Par Dr BOUMEHDI Bounhir, médecin-Radiologue-Salé
Une pathologie digestive qui déjoue les règles
Silencieuse à ses débuts, la maladie de Crohn est une affection inflammatoire chronique du tube digestif qui avance à pas feutrés avant de frapper avec violence : douleurs abdominales, diarrhées persistantes, amaigrissement, fièvre inexpliquée, fatigue profonde.
Elle peut atteindre n’importe quelle portion du tube digestif, de la bouche à l’anus, avec une prédilection pour l’intestin grêle et le côlon.
Elle touche particulièrement les jeunes adultes et évolue par poussées capricieuses.
Une prise en charge plurielle, au cœur d’un maillage multidisciplinaire
La complexité de la maladie impose une coordination étroite entre plusieurs spécialistes.
Si le médecin généraliste est souvent le premier à orienter le patient, c’est le gastro-entérologue qui confirme le diagnostic grâce à l’endoscopie et aux biopsies.
Mais un acteur souvent méconnu du grand public joue un rôle central dans ce parcours de soin : le médecin radiologue.
Le radiologue, chef d’orchestre de la cartographie inflammatoire
Au-delà de l’endoscopie, seule l’imagerie médicale permet de visualiser l’ensemble des segments intestinaux, notamment ceux inaccessibles à l’examen direct.
Grâce à l’IRM digestive, au scanner abdomino-pelvien, parfois à l’échographie spécialisée, le radiologue identifie les zones d’inflammation, mesure leur extension, détecte les complications invisibles à l’œil nu : fistules, abcès, sténoses, épaississement des parois, signes de perforation.
Son expertise permet de guider la stratégie thérapeutique, d’évaluer l’efficacité des traitements, et d’anticiper les complications.
Le radiologue n’est plus un simple technicien de l’image : il est devenu un partenaire décisionnel incontournable dans le suivi longitudinal de la maladie de Crohn.

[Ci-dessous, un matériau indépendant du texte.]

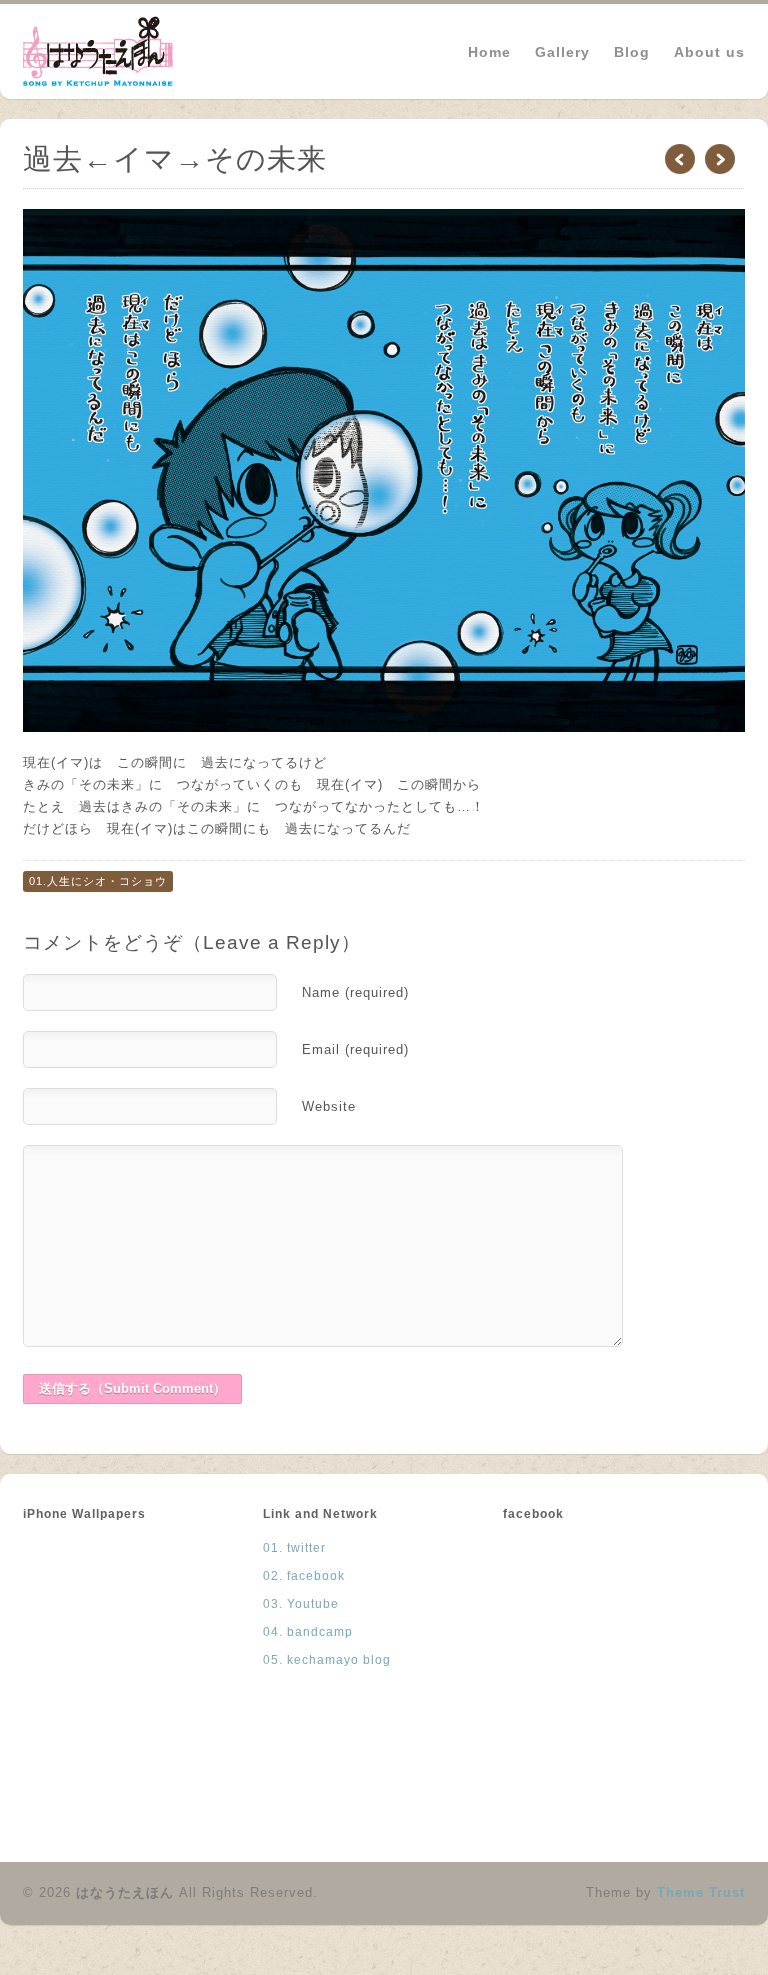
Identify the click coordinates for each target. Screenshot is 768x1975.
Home (489, 52)
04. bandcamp (308, 1632)
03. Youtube (301, 1604)
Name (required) (355, 992)
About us (709, 52)
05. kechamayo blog (327, 1660)
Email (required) (355, 1049)
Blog (632, 52)
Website (329, 1106)
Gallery (562, 51)
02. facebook (304, 1576)
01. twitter (294, 1548)
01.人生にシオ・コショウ (98, 881)
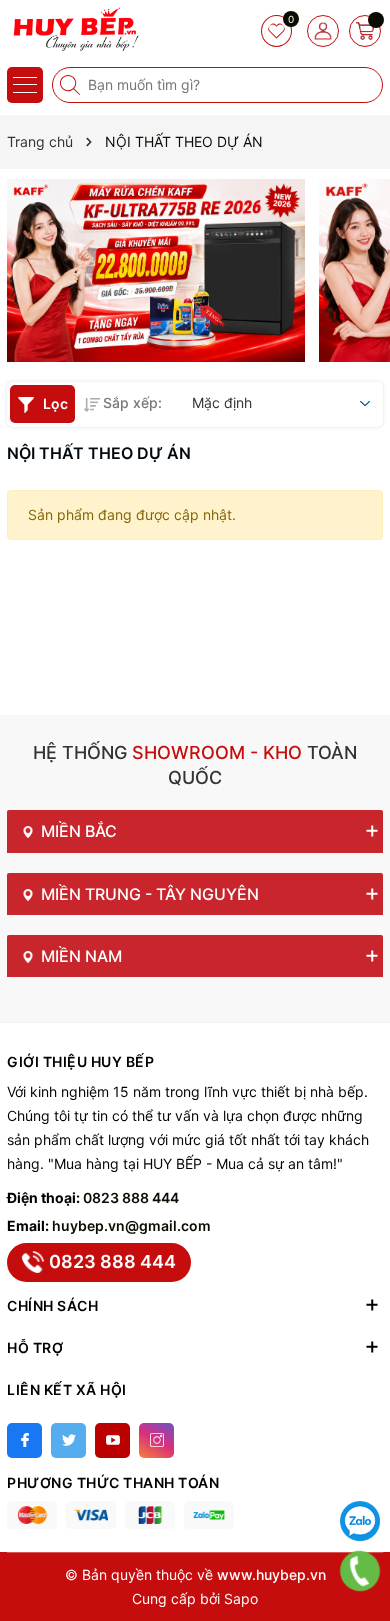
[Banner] (156, 270)
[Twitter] (68, 1440)
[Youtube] (112, 1440)
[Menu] (25, 85)
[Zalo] (360, 1521)
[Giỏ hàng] (365, 31)
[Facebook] (24, 1440)
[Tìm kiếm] (72, 85)
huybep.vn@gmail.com (131, 1225)
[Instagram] (156, 1440)
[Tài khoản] (323, 31)
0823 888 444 (131, 1197)
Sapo (241, 1598)
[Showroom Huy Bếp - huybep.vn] (75, 30)
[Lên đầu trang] (360, 1471)
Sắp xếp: (132, 402)
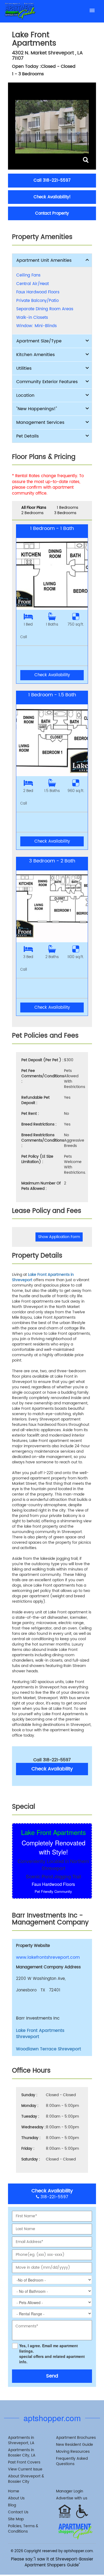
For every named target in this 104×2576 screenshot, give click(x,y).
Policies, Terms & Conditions (23, 2528)
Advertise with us (71, 2498)
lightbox (85, 160)
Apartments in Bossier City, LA (21, 2452)
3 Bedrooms (65, 513)
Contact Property (52, 213)
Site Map (16, 2519)
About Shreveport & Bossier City (26, 2479)
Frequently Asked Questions (72, 2461)
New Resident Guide (74, 2445)
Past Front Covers (24, 2462)
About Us (16, 2498)
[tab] (52, 260)
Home (13, 2491)
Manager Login (69, 2491)
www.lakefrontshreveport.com (48, 1957)
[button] (52, 260)
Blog (12, 2505)
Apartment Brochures (76, 2438)
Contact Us (18, 2512)
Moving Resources (73, 2451)
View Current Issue (25, 2469)
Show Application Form (59, 1237)
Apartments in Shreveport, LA (21, 2440)
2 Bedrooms (32, 513)
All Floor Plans (33, 507)
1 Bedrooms (67, 507)
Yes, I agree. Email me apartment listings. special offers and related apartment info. (52, 2353)
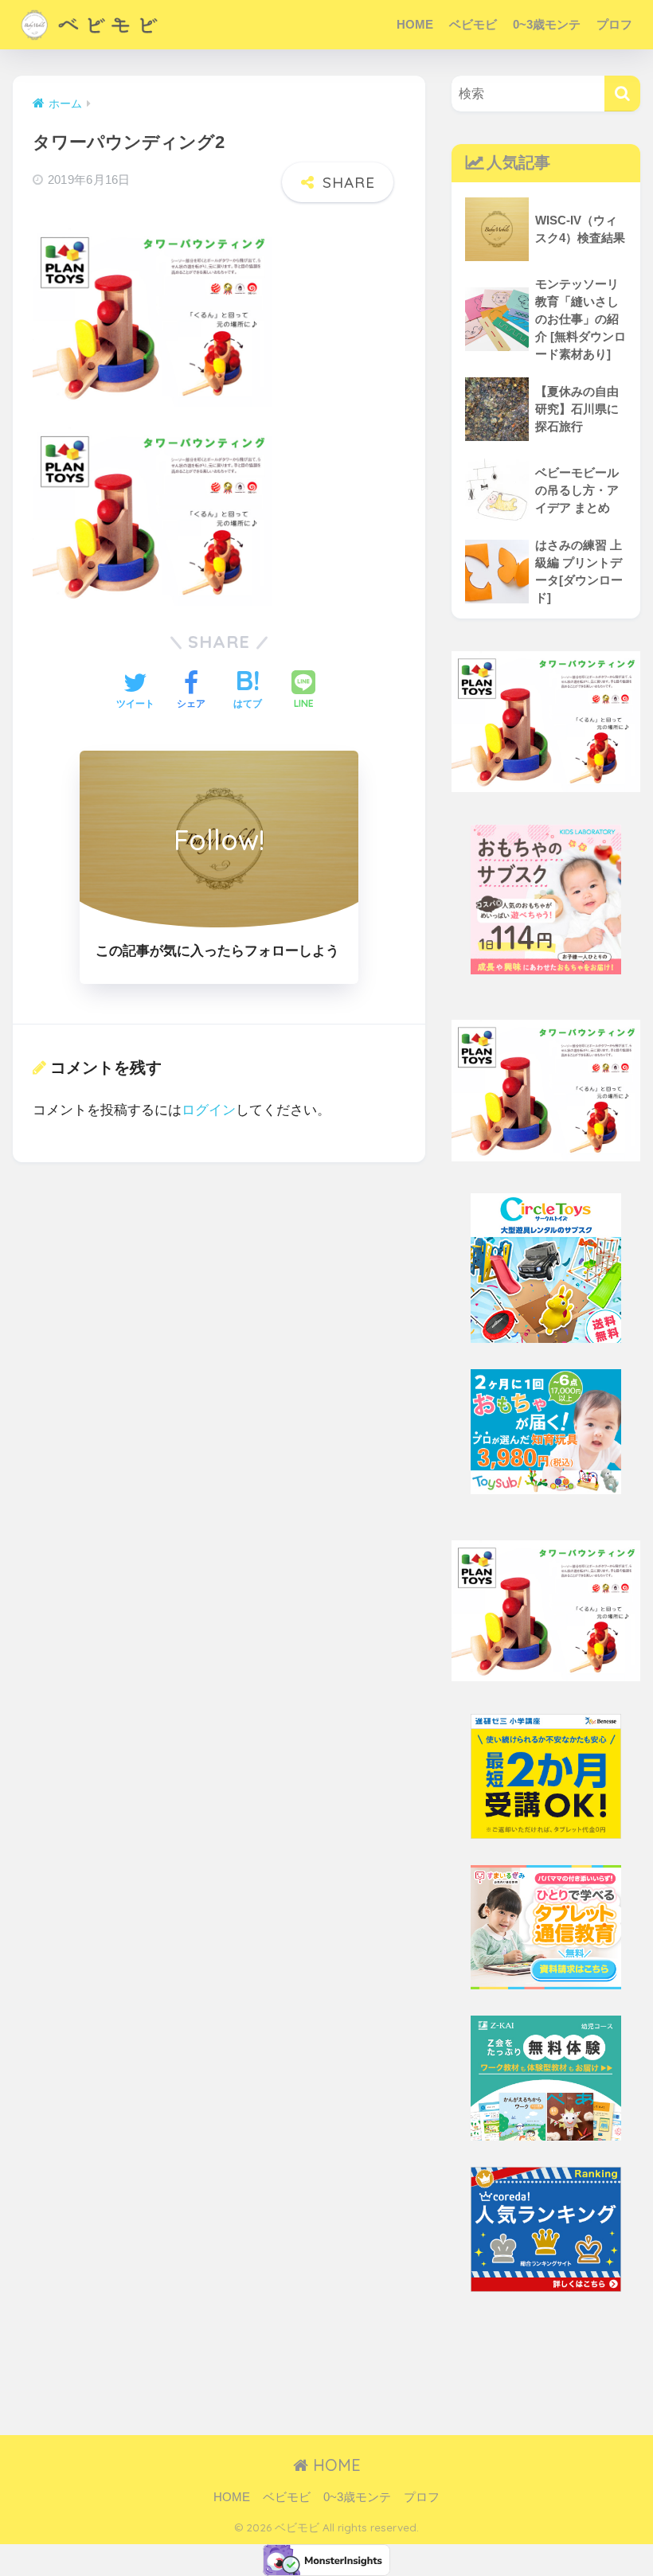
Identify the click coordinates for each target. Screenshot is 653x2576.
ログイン (209, 1110)
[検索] (622, 93)
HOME (415, 24)
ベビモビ (473, 24)
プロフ (614, 24)
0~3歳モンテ (547, 24)
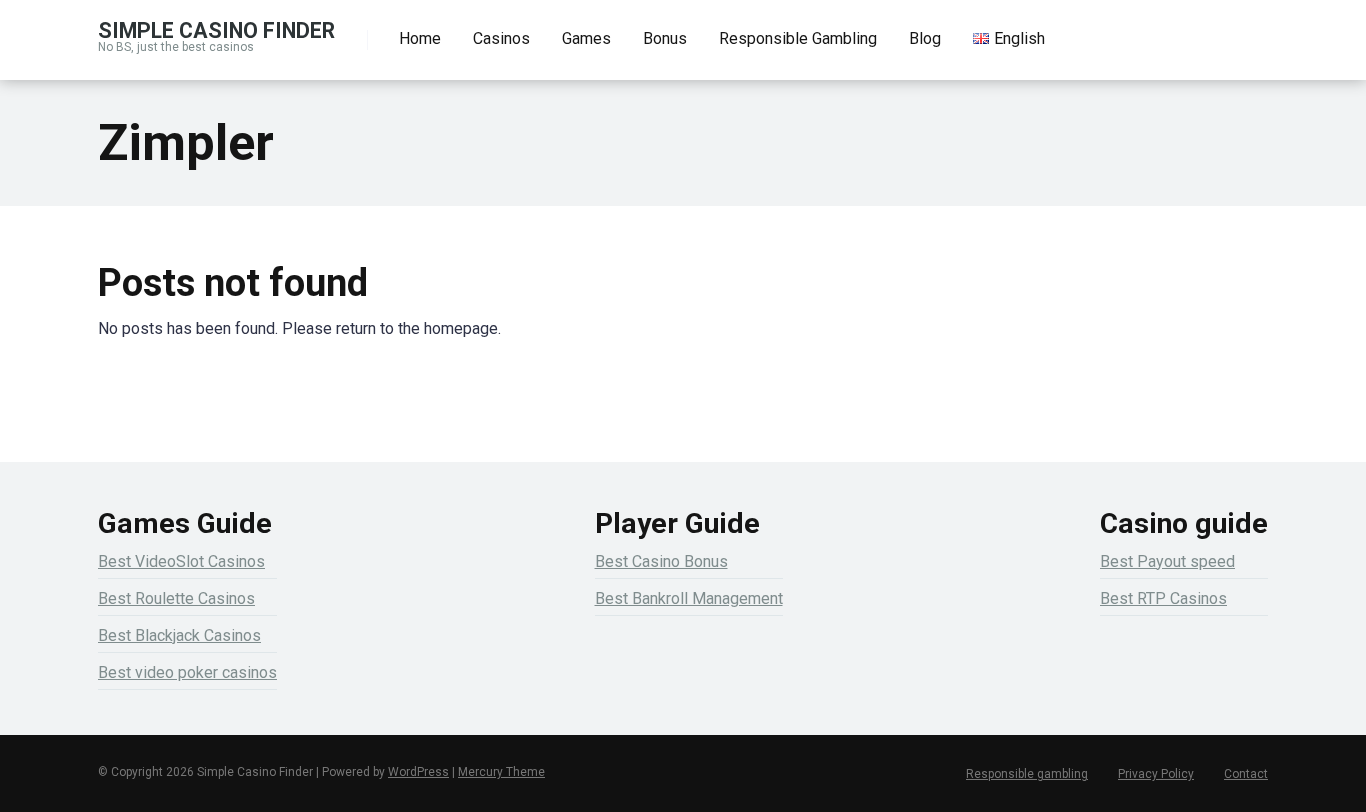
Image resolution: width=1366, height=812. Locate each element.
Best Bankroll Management (689, 598)
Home (420, 38)
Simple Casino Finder (216, 29)
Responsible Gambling (798, 38)
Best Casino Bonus (661, 561)
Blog (925, 38)
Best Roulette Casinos (176, 598)
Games (586, 38)
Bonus (665, 38)
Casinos (501, 38)
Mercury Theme (501, 772)
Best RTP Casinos (1163, 598)
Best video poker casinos (187, 672)
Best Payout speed (1167, 561)
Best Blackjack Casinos (179, 635)
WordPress (418, 772)
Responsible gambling (1027, 774)
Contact (1246, 774)
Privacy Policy (1156, 774)
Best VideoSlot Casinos (181, 561)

Quand l’anus est en première ligne : le rôle-clé du proctologue
Chez certains patients, l’atteinte anale est au premier plan : fissures, fistules, abcès.
Le proctologue devient alors l’intervenant de première ligne, utilisant des techniques spécialisées : drainage, laser (proctolaser), PRP, setons… L’objectif : traiter sans mutiler, apaiser sans aggraver, préserver la qualité de vie.
Des traitements qui se personnalisent au fil des progrès
La décennie écoulée a vu émerger des biothérapies ciblées : anti-TNF, inhibiteurs des intégrines, molécules agissant sur les voies JAK… Une pharmacopée innovante qui s’ajuste au profil biologique et génétique du patient.
La chirurgie, quant à elle, devient plus précise et moins mutilante.
Aujourd’hui, les radiologues s’appuient de plus en plus sur des outils d’intelligence artificielle pour interpréter les images, prédire l’évolution, affiner les décisions cliniques.
Mieux vivre avec Crohn, c’est possible
Au-delà des traitements, vivre avec Crohn implique une adaptation quotidienne, une hygiène de vie adaptée, et surtout une alliance solide entre le patient et son équipe médicale.
Car derrière chaque cliché IRM, chaque décision thérapeutique, chaque examen prescrit, il y a un patient, une histoire, et une équipe de soignants unis par un même but : atteindre la rémission et préserver la dignité de vivre.
Et dans cette équipe, le médecin radiologue est désormais plus qu’un interprète d’images : il est un éclaireur du territoire intestinal, un veilleur d’ombre au service de la clarté diagnostique.